Sąd obywatelski

Twitter by w pojemności wystarczył ale już padam...
Werdykt
10 za ciągiem pieszo-rowerowym
5 za przejezdnością ze spowalniaczami.

Przepraszam za ciszę ostatnio ale... praca + ... a czasu brakuje. Doba nie starcza.
Jutro mam nadzieję, że napiszę więcej

Komentarze

  1. Dodam jeszcze ,że tych 5 ławników było za super spowalniaczami.
    Teraz możemy trochę odpocząć , ale czekają nas inne bardzo ważne sprawy i będziemy robili wszystko żeby na naszym Umultowie dobrze się działo.

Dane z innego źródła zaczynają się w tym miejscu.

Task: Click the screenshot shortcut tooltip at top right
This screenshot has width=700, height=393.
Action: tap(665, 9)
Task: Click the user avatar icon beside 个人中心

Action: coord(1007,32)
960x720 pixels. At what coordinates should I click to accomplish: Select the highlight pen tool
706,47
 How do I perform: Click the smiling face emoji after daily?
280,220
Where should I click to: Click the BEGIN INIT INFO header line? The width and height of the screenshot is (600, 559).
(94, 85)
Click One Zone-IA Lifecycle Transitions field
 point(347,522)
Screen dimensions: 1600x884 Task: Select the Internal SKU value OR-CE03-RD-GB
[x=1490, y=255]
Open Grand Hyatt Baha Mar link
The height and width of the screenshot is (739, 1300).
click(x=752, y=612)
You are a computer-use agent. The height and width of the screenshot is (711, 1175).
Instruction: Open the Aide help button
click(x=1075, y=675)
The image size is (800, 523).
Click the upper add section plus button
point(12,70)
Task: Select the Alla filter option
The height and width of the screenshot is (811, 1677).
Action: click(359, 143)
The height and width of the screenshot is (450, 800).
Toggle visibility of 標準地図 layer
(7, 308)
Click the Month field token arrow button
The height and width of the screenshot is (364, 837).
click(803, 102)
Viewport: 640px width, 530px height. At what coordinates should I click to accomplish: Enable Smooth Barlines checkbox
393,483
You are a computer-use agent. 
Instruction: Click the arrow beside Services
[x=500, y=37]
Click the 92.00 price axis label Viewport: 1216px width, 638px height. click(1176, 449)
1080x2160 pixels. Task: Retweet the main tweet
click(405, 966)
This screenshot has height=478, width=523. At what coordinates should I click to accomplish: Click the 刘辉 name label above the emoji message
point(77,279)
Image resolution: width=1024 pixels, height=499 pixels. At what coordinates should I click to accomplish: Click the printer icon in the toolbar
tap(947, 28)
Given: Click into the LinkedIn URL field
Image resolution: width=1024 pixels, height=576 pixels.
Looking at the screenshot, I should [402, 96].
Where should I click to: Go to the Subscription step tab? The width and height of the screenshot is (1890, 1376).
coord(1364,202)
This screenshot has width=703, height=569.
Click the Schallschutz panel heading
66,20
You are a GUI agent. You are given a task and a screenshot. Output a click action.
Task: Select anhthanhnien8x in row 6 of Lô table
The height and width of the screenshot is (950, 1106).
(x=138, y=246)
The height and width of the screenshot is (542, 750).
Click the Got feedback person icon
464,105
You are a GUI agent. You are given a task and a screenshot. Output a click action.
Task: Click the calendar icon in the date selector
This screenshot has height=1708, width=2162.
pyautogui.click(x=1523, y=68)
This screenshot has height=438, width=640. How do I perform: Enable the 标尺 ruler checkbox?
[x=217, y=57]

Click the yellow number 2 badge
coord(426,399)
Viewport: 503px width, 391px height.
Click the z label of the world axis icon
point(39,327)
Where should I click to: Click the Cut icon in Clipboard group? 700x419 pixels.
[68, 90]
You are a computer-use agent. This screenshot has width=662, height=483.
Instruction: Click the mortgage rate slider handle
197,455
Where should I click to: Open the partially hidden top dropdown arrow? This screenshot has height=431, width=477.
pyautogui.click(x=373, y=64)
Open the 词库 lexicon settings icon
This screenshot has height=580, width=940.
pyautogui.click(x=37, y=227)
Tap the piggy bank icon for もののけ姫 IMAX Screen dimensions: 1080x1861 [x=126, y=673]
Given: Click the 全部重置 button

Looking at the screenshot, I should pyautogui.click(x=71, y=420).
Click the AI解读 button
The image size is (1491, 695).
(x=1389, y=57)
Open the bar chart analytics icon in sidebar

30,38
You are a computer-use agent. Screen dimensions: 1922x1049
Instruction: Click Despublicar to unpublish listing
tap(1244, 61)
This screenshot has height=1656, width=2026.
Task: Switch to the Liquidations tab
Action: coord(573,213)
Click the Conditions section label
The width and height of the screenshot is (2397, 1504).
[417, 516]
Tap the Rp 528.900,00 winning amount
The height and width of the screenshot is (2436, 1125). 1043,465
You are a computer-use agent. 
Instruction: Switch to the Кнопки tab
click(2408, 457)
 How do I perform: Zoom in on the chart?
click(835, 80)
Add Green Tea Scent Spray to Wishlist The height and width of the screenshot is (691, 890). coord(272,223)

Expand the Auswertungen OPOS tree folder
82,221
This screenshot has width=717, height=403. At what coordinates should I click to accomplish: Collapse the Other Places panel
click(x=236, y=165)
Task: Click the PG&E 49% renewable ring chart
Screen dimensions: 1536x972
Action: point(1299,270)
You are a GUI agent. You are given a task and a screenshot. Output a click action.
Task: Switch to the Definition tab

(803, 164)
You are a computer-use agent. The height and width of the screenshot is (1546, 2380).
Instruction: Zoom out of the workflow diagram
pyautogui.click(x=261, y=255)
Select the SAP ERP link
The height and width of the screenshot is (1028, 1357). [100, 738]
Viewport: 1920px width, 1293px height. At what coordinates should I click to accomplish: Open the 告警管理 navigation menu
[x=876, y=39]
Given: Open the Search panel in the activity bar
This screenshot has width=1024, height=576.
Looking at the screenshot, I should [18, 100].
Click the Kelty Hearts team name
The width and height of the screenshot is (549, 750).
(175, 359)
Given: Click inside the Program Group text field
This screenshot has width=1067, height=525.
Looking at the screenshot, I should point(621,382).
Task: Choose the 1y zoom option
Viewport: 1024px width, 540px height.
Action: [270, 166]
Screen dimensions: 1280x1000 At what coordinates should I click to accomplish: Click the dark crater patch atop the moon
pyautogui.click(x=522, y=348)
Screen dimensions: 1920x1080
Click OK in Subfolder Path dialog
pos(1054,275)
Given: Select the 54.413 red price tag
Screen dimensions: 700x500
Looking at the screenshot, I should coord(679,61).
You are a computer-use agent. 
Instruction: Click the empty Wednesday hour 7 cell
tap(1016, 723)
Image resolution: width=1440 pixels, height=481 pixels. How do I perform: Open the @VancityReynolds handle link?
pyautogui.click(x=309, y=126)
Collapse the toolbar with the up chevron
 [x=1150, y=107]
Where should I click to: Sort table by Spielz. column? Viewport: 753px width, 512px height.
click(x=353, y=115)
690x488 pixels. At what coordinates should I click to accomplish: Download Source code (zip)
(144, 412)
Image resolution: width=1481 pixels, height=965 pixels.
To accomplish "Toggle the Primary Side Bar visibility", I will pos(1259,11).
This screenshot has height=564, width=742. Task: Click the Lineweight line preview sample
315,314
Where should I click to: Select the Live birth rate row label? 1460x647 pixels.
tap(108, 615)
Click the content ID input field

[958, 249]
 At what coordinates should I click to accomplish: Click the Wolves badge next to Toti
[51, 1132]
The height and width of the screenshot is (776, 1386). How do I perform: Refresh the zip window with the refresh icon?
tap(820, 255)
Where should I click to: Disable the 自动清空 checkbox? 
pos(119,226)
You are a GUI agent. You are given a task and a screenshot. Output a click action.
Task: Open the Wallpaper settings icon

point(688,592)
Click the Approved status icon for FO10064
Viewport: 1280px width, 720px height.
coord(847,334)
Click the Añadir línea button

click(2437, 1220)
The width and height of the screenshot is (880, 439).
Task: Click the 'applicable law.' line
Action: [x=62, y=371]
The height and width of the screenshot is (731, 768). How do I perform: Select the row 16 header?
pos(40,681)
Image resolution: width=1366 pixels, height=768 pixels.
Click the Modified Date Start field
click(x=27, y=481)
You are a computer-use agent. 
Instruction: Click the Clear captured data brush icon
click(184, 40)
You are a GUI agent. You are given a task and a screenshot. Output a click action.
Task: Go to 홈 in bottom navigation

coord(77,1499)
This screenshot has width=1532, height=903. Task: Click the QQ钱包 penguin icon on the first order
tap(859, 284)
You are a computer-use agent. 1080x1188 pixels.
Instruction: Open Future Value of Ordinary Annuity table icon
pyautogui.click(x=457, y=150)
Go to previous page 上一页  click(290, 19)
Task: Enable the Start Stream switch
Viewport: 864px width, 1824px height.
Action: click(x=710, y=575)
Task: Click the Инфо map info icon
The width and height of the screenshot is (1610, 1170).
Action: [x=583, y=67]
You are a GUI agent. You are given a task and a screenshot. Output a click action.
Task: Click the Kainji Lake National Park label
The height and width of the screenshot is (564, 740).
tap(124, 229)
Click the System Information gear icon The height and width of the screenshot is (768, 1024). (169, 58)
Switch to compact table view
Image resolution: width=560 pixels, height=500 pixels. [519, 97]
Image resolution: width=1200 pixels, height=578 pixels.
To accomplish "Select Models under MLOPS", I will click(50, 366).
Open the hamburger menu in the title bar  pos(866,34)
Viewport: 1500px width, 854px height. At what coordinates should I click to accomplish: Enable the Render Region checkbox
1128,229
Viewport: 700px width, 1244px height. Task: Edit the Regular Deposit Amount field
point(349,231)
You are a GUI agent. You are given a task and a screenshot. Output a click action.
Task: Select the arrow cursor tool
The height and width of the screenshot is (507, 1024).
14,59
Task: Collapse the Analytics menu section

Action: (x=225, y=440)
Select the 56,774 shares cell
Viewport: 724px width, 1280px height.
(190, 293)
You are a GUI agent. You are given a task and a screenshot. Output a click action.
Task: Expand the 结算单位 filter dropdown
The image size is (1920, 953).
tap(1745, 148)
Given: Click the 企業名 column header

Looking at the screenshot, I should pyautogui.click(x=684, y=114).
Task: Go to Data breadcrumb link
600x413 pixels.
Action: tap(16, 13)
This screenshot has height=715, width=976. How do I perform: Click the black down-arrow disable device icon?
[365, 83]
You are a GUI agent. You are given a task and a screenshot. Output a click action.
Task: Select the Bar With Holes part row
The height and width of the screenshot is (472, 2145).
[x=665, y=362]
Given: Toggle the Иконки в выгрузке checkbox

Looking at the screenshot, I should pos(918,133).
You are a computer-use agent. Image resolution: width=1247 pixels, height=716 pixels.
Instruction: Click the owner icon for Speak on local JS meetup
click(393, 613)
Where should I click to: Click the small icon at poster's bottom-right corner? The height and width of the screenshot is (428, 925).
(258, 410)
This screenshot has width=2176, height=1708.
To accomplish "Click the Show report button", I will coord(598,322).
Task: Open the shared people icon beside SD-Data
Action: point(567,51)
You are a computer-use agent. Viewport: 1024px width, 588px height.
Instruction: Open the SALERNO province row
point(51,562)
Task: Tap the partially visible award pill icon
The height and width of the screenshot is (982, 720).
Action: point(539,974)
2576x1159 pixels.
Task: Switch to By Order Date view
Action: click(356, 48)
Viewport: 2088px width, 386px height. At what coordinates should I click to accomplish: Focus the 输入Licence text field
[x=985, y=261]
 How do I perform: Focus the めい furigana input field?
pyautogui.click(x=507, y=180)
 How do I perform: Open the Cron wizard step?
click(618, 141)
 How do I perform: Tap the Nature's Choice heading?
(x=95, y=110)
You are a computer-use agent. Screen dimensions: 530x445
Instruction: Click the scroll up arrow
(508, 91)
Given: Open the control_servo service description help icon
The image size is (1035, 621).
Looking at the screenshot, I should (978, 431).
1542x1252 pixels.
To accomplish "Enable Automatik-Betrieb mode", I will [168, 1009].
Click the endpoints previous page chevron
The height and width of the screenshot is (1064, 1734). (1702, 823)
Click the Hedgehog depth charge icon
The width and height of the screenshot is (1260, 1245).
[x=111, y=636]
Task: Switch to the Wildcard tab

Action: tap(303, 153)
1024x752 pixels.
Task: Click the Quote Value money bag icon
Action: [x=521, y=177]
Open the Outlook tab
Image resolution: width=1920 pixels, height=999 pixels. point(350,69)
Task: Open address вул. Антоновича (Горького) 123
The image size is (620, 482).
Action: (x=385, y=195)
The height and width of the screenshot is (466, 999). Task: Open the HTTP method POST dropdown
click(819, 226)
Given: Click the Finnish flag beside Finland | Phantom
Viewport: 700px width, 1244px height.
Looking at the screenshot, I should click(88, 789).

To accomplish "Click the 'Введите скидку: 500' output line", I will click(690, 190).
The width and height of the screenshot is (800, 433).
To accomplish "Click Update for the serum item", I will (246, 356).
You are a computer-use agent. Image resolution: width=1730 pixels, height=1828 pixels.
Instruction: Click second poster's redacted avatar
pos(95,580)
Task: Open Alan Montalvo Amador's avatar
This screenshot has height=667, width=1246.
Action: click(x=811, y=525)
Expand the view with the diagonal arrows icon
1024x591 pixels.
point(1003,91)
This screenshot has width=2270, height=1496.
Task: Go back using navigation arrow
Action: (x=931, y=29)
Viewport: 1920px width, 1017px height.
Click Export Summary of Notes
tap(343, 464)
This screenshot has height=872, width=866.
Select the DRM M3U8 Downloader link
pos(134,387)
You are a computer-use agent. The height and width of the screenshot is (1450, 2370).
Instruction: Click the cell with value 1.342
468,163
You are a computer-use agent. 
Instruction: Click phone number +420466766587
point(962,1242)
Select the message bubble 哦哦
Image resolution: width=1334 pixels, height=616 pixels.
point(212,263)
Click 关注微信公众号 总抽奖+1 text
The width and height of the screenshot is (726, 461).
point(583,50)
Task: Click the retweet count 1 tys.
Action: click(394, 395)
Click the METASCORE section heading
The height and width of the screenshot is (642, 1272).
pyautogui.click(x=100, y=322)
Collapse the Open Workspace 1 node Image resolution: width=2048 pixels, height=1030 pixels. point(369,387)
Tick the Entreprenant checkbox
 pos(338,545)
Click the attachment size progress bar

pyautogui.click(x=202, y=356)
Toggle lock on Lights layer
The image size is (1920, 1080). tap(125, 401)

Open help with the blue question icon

Nie wszystkim się dogodzi -to fakt i nie wszystko jest łatwe do rozwiązania. Walczyć jednak trzeba dalej o sprawy ważne dla mieszkańców. Piszcie na blogu co was boli. Warto walczyć o swoje.

    OdpowiedzUsuń
  2. " 5 ławników było za super spowalniaczami" - :-) ? a co to są super spowalniacze :D ? strzelają w kierowce gumowymi kulami jak ktoś za szybko jedzie ?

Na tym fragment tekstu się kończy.